• **Exercise objective**:
Where a picture appears, leave it out, and print the rest of the records as they are.

• **Supplied data**:
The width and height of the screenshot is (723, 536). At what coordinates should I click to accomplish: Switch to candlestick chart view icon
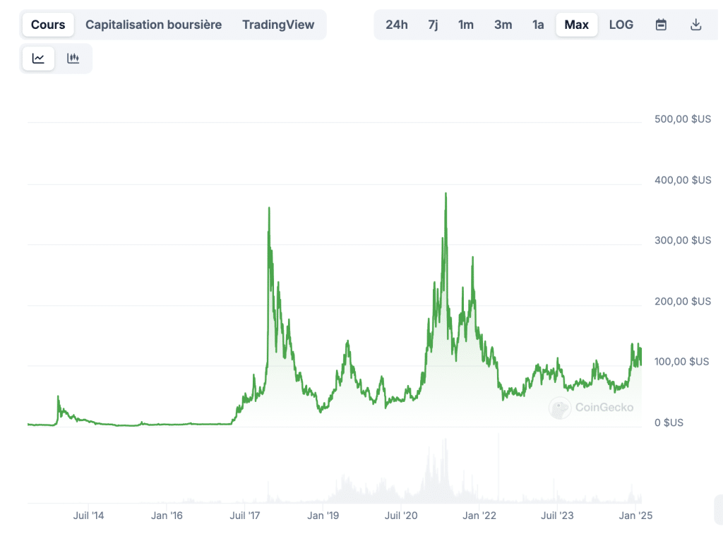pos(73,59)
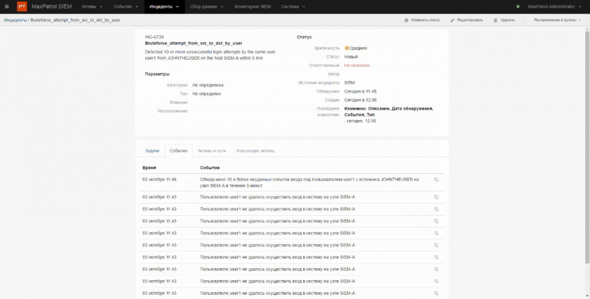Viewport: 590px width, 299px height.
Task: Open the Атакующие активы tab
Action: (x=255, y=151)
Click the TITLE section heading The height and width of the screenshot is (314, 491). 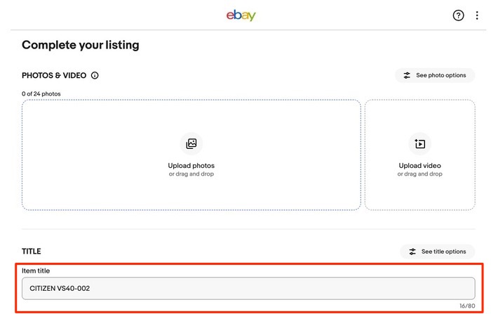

• **Task solution**:
The width and height of the screenshot is (723, 536). At what coordinates should I click to accomplish: Switch to candlestick chart view icon
pos(73,59)
Viewport: 590px width, 299px height.
Task: Open the Атакующие активы tab
Action: (x=255, y=151)
Click the TITLE section heading The height and width of the screenshot is (314, 491). 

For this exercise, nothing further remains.